Revenues in the Turner division grew 5% to $2.6 billion; HBO delivered a sales increase of 9% to $1.3 billion, and Warner Bros revenues increased by 14% to $3 billion during the quarter. The Lego Movie and 300: Rise of an Empire were the major growth drivers for Time Warner in the movie business during the quarter.
Viacom, on the other hand, is substantially lagging both Disney and Time Warner lately.
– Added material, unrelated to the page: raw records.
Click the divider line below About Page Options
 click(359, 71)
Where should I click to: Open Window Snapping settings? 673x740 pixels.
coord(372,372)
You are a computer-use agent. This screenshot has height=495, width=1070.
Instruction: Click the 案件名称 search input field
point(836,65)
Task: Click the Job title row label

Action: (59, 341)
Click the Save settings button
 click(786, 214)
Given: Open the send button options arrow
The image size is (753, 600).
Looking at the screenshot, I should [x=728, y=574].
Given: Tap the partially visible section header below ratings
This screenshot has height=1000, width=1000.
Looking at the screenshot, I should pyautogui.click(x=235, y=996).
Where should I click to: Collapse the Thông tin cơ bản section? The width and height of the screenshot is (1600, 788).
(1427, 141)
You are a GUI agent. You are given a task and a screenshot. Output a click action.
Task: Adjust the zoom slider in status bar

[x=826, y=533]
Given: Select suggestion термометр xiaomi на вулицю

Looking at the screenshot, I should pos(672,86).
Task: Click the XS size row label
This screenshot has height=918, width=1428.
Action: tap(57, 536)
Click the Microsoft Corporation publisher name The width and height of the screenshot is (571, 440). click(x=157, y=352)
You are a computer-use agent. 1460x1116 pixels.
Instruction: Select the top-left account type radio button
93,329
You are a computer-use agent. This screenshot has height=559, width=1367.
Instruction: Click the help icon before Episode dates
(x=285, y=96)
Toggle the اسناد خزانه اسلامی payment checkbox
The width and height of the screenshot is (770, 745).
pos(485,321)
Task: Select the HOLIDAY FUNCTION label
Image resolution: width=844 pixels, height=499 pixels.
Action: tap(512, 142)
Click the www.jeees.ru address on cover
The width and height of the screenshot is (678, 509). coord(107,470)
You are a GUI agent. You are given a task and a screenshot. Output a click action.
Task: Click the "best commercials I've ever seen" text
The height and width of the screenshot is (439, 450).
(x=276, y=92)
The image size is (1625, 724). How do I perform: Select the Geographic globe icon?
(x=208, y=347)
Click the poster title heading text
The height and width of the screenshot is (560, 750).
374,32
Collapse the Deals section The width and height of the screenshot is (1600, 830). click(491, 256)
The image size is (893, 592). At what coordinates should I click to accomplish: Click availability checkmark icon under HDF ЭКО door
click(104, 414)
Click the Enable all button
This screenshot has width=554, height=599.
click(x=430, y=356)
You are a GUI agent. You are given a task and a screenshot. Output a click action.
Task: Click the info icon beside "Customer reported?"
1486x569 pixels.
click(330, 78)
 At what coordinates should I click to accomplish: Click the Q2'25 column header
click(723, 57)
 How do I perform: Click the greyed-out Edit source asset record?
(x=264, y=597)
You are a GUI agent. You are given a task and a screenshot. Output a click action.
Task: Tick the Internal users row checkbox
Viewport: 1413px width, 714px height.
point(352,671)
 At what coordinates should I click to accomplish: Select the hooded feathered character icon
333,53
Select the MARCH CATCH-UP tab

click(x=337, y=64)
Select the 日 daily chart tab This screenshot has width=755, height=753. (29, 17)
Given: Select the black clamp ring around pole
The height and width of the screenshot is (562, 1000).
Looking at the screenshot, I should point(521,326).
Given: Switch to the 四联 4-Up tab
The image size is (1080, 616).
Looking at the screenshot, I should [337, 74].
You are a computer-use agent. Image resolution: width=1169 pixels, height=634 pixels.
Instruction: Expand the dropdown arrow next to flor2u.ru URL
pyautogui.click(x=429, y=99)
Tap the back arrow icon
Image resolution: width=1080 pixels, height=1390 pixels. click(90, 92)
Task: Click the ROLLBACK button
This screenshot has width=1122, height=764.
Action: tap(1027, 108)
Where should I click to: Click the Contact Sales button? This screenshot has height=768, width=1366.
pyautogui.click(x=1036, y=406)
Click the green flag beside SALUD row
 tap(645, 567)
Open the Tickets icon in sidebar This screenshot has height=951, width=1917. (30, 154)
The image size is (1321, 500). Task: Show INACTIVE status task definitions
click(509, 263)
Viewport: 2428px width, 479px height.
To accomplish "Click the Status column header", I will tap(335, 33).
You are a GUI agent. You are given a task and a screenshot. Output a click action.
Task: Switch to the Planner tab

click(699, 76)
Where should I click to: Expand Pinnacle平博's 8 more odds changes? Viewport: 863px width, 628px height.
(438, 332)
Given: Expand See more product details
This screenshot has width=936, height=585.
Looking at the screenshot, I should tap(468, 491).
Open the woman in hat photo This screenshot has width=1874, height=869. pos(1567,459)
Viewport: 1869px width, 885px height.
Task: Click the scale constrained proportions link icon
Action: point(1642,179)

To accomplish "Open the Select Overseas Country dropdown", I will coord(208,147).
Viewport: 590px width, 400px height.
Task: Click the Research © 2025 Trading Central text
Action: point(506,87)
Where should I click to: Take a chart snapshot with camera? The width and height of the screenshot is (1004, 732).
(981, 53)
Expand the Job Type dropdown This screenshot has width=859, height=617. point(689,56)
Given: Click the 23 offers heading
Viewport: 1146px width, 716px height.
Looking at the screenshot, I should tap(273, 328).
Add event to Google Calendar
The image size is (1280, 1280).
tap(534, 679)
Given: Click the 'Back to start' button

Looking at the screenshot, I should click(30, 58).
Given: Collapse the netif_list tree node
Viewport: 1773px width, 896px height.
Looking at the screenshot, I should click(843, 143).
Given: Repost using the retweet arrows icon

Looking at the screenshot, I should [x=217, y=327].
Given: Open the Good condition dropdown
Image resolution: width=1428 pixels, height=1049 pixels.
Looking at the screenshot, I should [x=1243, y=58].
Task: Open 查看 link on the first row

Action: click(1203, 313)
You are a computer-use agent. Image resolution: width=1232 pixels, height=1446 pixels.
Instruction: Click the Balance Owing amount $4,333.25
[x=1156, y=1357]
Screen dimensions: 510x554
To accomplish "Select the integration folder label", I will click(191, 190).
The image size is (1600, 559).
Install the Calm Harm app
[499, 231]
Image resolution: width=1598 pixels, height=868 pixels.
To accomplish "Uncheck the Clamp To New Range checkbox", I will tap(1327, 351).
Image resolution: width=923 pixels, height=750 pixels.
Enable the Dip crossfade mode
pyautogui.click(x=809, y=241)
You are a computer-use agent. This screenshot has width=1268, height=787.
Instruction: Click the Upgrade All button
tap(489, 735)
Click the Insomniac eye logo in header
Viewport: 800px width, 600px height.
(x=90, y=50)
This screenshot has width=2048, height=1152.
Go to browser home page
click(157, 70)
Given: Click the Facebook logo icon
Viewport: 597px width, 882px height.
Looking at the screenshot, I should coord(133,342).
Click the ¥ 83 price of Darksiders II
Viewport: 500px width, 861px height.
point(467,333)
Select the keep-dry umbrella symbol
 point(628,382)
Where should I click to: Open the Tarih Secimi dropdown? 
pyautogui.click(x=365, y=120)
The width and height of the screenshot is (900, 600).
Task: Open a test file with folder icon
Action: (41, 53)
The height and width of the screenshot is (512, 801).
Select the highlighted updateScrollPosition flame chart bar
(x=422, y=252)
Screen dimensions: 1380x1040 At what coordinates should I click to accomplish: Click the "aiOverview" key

The company announced a sales increase of only 1% during the quarter ended on March 31, to $3.2 billion, while adjusted earnings per share grew 13%, from $0.96 to $1.08.
Viacom delivered a 6% increase in revenues in the media networks segment, to $2.4 billion, on the back of higher affiliate fees and advertising revenues, but the company also announced a decline of 12% in filmed entertainment revenues, to $831 million, during the period due to lower carryover revenues from previous releases.
Wonderful growth prospects
Disney is a fairly unique company in the entertainment industry, as it has the ability to monetize its assets via multiple platforms over time: movies, shows, theme parks, merchandising, etc.
Success in one area generates growth opportunities in other segments, so big winners like Frozen bode remarkably well for the company's prospects in the years ahead.
Demand for Frozen merchandise remains "extremely high" according to management, and the movie's soundtrack is a booming hit. Disney is planning to take Frozen to Broadway, setting the stage for another big success considering the company's remarkable track record and experience in that area.
Management is quite optimistic regarding prospects for its Marvel launches as Captain America: The Winter Soldier is another huge success, and the company has a strong pipeline of Marvel content to be launched in the medium term. Disney also announced the cast of Star Wars Episode VI last week, and the company has ambitious plans for that franchise. Disney intends to make three Star Wars sagas in the coming years, in addition to several spinoffs from those movies.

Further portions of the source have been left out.